Gill and the others who resigned want an independent investigation to get to the bottom of the bullying and transparency concerns. In March, a former president of the association made a similar call for a third-party review, after the entire OMA executive resigned amid reports of escalating abuse within the organization.
“The fact this still hasn’t happened, despite so many physicians resigning, makes me believe that the OMA is beyond the point of being able to police itself,” said Gill.
Current OMA President Dr. Shawn Whatley called the new wave of resignations “very sad.” However, he said that doctors “don’t want to keep looking at all the difficulty that we’ve come through.”
Whatley said the OMA is focusing on an overhaul of its mission, vision and values, and a governance review to reduce the number of its board committees from “over 50” to four. “A normal renovation in your house takes six to nine months and we’re trying to renovate something that’s much more complex.”
“Culture doesn’t change overnight, either,” he added.
Asked what OMA will do to specifically address the complaints about bullying, he said “if people have something specific that they want addressed, please send it in.”
He denied that OMA reported anyone to CPSO, but noted that individuals within the organization may have filed complaints. “If a colleague sees something concerning in another colleague, they’re going to do what they think is right.”
OMA is still finalizing a code of conduct for the organization’s November council meeting.
As for concerns about financial transparency, he said “all of this is open to debate” at the OMA council. “That was their opportunity to speak into how things happen.” He denied any attempt to block or ignore motions, stating “we usually get through dozens and dozens and dozens.”
Asked if Gill or the other doctors raised their concerns internally, Whatley didn’t answer directly, but said he “learned about their resignation in the media.”
“They had every opportunity to be involved and have their issues heard,” he added. Three times during the interview, he said the doctors were talking about events that happened before he became president.
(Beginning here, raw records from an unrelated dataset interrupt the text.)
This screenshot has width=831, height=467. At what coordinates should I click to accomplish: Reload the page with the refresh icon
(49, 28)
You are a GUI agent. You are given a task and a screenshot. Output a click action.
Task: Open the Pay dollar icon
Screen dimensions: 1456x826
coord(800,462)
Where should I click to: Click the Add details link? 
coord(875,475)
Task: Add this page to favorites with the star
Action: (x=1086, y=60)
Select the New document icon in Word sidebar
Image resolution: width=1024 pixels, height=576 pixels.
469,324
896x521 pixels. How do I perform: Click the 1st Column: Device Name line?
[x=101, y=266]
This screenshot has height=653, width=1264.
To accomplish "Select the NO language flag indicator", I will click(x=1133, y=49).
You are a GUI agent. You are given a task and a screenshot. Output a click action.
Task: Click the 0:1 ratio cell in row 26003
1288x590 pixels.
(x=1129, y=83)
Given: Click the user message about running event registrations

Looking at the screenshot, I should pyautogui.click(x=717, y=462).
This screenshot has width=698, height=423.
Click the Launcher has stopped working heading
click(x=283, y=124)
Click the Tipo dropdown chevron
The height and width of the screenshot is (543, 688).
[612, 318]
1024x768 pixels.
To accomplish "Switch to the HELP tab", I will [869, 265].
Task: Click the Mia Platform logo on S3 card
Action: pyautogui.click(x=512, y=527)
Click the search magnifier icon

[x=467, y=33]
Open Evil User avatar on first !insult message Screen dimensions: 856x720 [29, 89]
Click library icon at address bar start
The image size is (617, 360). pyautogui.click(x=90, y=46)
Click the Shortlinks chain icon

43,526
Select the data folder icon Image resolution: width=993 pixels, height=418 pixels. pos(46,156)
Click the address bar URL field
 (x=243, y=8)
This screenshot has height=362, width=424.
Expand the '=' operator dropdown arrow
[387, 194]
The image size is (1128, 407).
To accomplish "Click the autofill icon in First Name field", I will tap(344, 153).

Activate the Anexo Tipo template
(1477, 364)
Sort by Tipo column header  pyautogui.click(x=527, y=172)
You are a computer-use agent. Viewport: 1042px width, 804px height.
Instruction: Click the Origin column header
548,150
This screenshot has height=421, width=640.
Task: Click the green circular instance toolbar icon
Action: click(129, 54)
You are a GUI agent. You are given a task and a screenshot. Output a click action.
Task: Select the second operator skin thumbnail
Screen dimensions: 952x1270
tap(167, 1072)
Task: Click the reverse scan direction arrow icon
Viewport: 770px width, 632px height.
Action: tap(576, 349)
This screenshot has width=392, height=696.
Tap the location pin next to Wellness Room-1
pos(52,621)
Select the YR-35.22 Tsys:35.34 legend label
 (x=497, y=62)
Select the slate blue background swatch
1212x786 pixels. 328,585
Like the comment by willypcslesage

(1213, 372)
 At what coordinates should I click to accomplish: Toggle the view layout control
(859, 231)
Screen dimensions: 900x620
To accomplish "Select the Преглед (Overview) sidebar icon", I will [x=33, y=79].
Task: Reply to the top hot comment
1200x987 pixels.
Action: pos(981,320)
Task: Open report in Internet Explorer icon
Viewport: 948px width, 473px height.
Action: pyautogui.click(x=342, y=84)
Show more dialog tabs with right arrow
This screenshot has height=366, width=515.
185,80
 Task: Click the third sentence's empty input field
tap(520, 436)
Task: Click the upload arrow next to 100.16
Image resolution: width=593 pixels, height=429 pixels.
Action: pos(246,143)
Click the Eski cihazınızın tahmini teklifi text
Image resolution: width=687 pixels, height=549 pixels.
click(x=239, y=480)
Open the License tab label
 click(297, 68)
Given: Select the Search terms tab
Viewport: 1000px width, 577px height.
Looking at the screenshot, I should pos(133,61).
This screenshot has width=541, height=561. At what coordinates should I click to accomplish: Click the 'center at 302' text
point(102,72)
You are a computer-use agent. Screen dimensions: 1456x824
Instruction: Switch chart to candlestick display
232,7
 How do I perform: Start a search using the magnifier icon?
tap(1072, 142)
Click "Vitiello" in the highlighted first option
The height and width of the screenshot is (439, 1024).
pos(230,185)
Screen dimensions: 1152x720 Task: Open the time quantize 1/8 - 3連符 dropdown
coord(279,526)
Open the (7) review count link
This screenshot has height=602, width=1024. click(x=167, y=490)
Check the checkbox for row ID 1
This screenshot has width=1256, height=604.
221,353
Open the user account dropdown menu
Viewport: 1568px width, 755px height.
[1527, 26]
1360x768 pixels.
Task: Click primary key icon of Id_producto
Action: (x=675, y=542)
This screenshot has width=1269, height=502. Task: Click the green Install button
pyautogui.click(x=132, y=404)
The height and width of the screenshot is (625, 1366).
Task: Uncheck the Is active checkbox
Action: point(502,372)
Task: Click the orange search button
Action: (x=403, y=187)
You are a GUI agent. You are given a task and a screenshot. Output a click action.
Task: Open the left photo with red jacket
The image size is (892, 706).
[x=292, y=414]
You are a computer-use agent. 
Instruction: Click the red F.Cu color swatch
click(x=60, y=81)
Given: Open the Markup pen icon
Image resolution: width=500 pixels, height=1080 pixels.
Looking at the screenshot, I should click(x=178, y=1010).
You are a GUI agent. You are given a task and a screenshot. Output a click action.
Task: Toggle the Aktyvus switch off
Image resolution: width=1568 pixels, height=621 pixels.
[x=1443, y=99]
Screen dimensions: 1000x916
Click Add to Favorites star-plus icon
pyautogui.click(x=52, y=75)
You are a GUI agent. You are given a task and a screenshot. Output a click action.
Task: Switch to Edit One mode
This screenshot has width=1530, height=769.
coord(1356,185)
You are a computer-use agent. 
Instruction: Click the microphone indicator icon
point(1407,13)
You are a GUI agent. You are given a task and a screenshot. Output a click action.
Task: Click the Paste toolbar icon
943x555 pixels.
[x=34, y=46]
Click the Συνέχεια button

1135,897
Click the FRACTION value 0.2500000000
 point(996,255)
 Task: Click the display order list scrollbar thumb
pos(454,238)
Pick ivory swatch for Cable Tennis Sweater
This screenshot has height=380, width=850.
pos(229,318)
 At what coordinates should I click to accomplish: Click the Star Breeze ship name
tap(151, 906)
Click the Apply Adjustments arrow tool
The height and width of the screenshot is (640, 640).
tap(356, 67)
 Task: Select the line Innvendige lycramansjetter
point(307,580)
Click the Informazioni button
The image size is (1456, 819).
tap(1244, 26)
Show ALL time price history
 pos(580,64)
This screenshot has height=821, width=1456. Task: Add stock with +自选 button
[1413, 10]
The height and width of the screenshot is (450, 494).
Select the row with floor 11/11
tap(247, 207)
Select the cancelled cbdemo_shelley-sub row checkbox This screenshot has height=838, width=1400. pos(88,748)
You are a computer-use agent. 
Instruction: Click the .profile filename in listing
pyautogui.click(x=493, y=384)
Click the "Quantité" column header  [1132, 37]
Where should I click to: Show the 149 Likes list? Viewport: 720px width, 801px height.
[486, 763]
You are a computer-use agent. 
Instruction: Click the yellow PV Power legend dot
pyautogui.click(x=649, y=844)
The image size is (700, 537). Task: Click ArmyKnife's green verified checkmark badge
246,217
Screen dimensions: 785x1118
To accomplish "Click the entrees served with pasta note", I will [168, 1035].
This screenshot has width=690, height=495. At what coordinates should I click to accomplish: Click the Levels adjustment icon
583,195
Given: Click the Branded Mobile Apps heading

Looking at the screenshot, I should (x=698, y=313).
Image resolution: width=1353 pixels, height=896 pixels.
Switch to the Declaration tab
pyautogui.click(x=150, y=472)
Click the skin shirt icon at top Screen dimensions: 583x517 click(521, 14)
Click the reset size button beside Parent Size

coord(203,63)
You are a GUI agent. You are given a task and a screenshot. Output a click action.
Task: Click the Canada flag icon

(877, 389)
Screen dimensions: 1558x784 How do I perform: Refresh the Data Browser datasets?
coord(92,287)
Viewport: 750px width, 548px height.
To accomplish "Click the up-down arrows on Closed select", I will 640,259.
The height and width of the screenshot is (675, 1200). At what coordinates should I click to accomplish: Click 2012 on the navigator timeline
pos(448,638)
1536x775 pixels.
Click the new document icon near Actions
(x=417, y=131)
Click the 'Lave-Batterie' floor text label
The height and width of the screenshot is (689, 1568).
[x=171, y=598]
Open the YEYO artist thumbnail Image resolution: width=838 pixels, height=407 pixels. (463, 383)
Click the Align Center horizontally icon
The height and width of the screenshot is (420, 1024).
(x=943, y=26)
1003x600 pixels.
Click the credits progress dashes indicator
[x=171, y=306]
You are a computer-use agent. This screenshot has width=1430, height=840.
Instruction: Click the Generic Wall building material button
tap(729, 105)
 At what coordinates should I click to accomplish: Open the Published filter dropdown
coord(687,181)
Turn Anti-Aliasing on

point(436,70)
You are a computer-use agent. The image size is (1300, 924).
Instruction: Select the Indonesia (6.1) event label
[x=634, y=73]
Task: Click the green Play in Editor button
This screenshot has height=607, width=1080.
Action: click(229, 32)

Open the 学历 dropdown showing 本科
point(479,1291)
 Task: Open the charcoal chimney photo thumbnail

Gill countered that she and others experienced intimidation and bullying “up until the day we resigned,” with one doctor receiving a CPSO complaint “two weeks before we resigned,” during Whatley’s presidency. She also said Whatley was “fully aware” of their concerns and many were brought to him directly. “The most frustrating part of all of this is the denials, denials, denials.”
This is why an independent review is critical, she said. “These are serious concerns and it’s not going to be swept under the rug, and if OMA is not willing to do it, then Ontario patients and doctors need to be contacting their members of provincial parliament and this needs to become a provincial issue.”